Prenylcysteine oxidase 1, an emerging player in atherosclerosis

Abstract

The research into the pathophysiology of atherosclerosis has considerably increased our understanding of the disease complexity, but still many questions remain unanswered, both mechanistically and pharmacologically. Here, we provided evidence that the pro-oxidant enzyme Prenylcysteine Oxidase 1 (PCYOX1), in the human atherosclerotic lesions, is both synthesized locally and transported within the subintimal space by proatherogenic lipoproteins accumulating in the arterial wall during atherogenesis. Further, Pcyox1 deficiency in Apoe^-/- mice retards atheroprogression, is associated with decreased features of lesion vulnerability and lower levels of lipid peroxidation, reduces plasma lipid levels and inflammation. PCYOX1 silencing in vitro affects the cellular proteome by influencing multiple functions related to inflammation, oxidative stress, and platelet adhesion. Collectively, these findings identify the pro-oxidant enzyme PCYOX1 as an emerging player in atherogenesis and, therefore, understanding the biology and mechanisms of all functions of this unique enzyme is likely to provide additional therapeutic opportunities in addressing atherosclerosis.

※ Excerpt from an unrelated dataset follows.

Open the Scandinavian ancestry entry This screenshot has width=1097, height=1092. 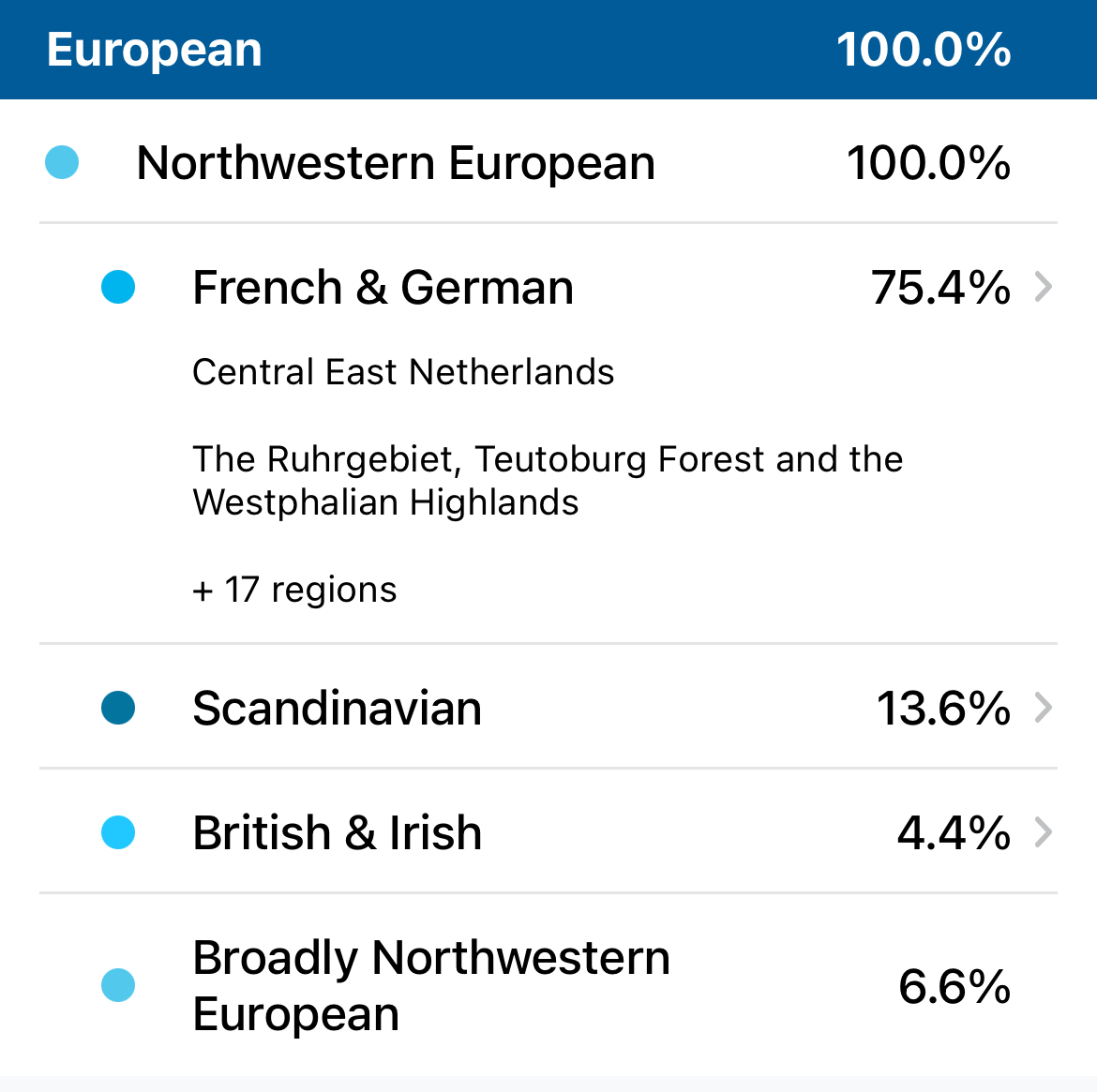click(x=337, y=708)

Fig. 1. PCYOX1 bound to human atherogenic apoB100-containing lipoproteins generates H₂O₂, which in turn induces lipoprotein oxidation in vitro, and associates to nascent apoB100-containing lipoproteins in the endoplasmic reticulum.

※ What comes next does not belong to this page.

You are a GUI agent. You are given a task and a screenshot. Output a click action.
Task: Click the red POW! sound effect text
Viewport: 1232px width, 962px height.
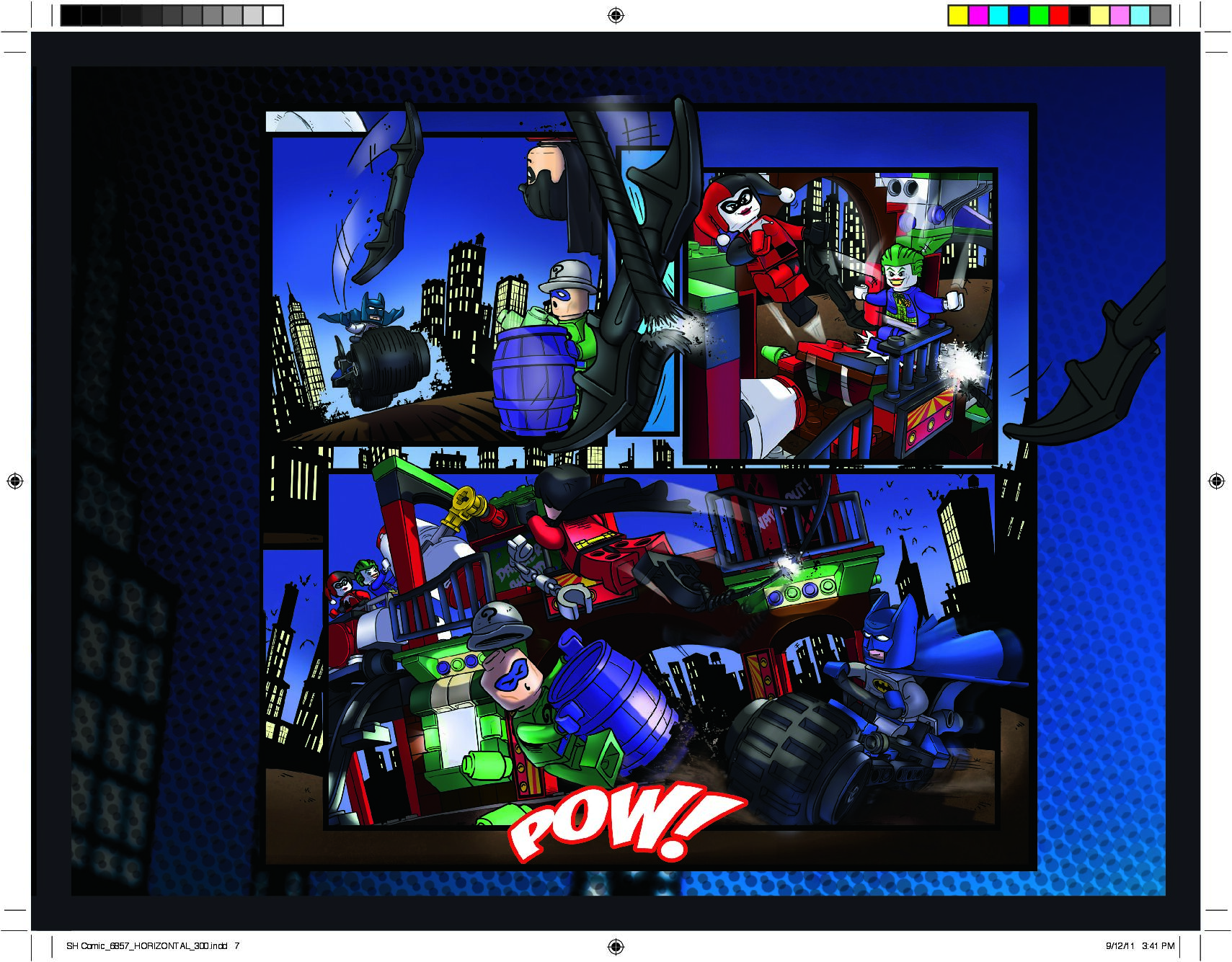(620, 821)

Agarose gel electrophoresis (a), carbonyl content (b), 4-hydroxy-2-nonenal (HNE) immunoblotting (c), and SDS-polyacrylamide gel (d) of human VLDL incubated with FC (200 µmol/L) for 72 h. e Tissue factor (TF) activity in HAEC incubated with FC-treated VLDL. p < 0.05 vs vehicle-treated VLDL, by Student’s t test and ANOVA, respectively. Data in b, e are presented as circle plot, with each circle representing an individual sample and bars showing the mean value ± SEM of 4 and 5 independent experiments, respectively. f PCYOX1 and apoB100 immunoreactivity of apoB100-containing lipoproteins isolated from HepG2 cells incubated with vehicle or MTP inhibitors, CP346086 and CP10447. g–l Immunofluorescence of PCYOX1 (green) (g) in HepG2 cells and co-staining (red) with antibodies against PDIA3 (h), LAMP1 (i), TUFM (j), NOP56 (k), and GORASP2 (l). Nuclear reference DAPI in blue, objective ×40.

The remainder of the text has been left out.